AFRICA: launch of PALM-TREEs project on psycho-sociological impact of climate

12 09 2023 | 13:14Boris Ngounou / AFRIK21

The project entitled “A Pan-African and Transdisciplinary Lens on the Margins: Coping with the Risks of Extreme Events” (PALM-TREEs) is launched. Funded by the British Government's Foreign, Commonwealth & Development Office and the International Development Research Center (IDRC), the initiative aims to obtain data on the psycho-sociological impact of climate effects on vulnerable communities in Africa .

The British Minister for Development and Africa took advantage of the first African climate summit to announce the official launch of the project entitled “a pan-African and transdisciplinary lens on the margins: Facing the Risks of Extreme Events” (PALM-TREEs ). This project is part of the Climate Change Adaptation and Resilience (CLARE) initiative, a UK-Canada research framework program on adaptation and resilience to climate change, funded to the tune of CAD$120 million, primarily by the British Government's Foreign and Commonwealth Office (FCDO) and the International Development Research Center (IDRC).

Through a transdisciplinary and pan-African approach, the project aims to empower marginalized communities to better respond to extreme climate events in Africa, such as droughts, floods and heatwaves, and their socio-economic impacts. interconnected and cascaded.

 

Planned to last three and a half years, the research will focus on flooding in Kitui and Turkana counties in Kenya; flood dynamics and gender-based violence in KwaZulu-Natal, South Africa; the impact of floods and drought on the agricultural productivity of women in Cameroon and Mbanza-Ngungu in the Democratic Republic of Congo (DRC); the impact of heat stress on the health and livelihoods of communities in informal settlements in Lagos, Nigeria; and the impacts of droughts, floods and water management on diverse communities in the Volta Basins and Accra, Ghana.

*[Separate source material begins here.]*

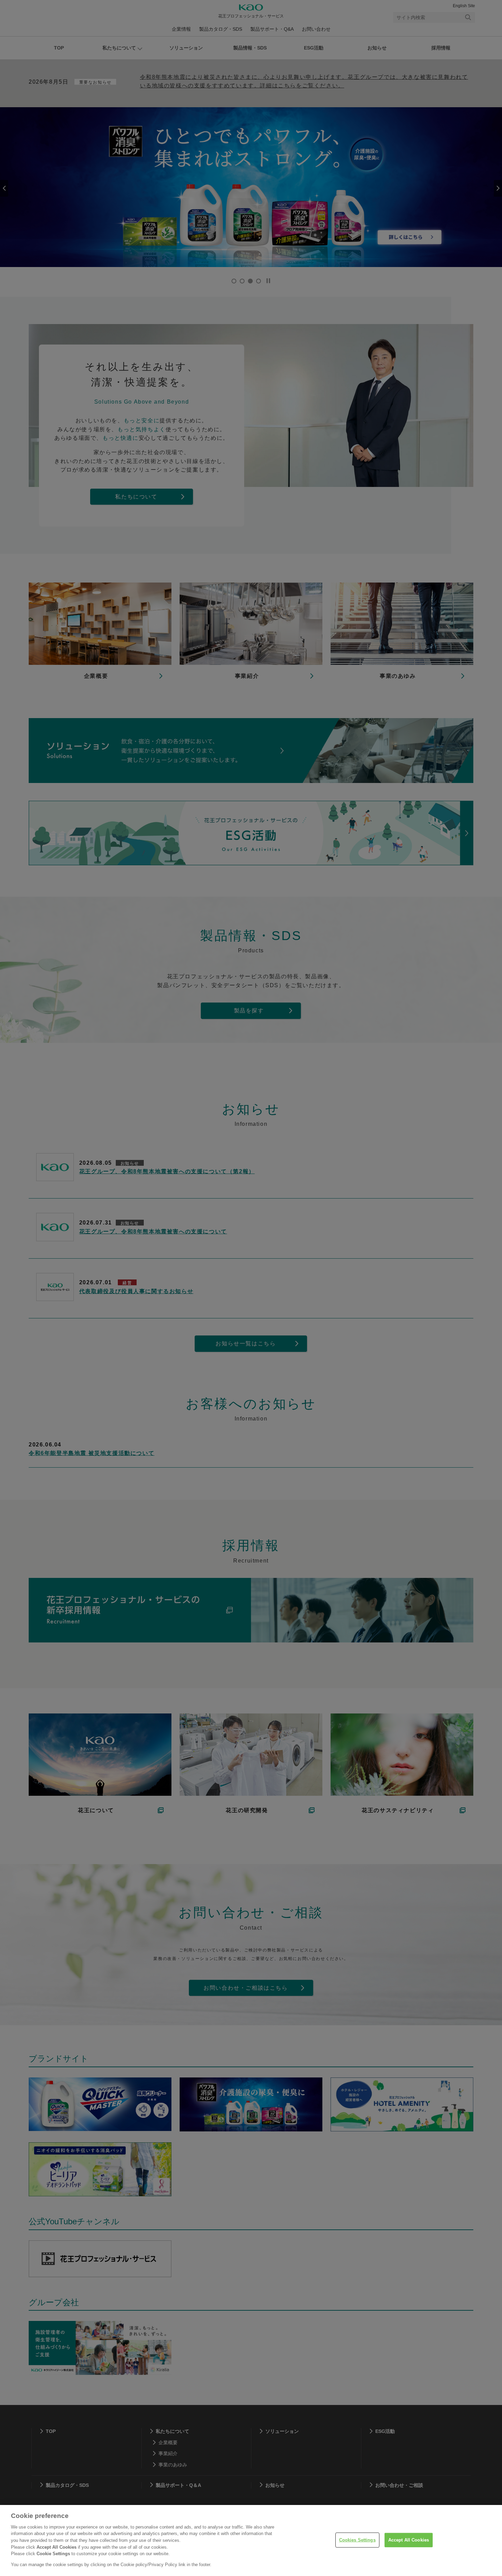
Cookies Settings (357, 2540)
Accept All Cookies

The mental health of climate displaced people

PALM-TREEs will be implemented over a period of three and a half years by a consortium of universities and institutions led by the University of Cape Town, the University of Yaoundé 1 and the University of Oxford. The project is managed by a consortium director and principal investigators responsible for coordinating research in southern, central, eastern and western Africa.

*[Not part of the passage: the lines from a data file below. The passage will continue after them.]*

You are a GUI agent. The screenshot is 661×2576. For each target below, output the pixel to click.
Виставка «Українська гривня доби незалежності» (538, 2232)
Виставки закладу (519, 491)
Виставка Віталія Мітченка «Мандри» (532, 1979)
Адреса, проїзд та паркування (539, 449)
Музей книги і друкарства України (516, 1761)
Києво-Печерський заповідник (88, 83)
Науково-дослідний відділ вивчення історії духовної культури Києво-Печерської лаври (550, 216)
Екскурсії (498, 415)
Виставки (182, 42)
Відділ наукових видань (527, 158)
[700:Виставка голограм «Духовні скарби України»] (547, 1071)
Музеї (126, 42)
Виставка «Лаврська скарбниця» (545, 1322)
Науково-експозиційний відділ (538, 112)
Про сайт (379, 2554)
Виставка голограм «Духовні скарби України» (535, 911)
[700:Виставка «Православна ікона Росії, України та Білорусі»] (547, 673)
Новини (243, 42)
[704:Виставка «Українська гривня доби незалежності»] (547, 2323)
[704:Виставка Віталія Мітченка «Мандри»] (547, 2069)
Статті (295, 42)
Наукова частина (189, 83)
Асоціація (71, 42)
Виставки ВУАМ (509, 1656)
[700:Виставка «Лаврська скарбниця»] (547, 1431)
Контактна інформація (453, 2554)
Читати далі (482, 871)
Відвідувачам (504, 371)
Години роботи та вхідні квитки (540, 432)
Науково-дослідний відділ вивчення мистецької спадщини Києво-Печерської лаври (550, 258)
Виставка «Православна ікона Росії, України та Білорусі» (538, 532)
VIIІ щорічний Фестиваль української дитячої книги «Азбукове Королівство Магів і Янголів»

According to the latest report from the Intergovernmental Panel on Climate Change (IPCC), more than 20 million people are displaced each year and many more are affected by floods, drought and heatwaves. These extreme events are followed by negative effects on mental health and well-being and intersect with internal conflicts, security risks and multiple forms of vulnerability. Limited access to resources, aid and services during and after climate shocks in sub-Saharan Africa pushes communities to the margins of society and limits their capacity to adapt.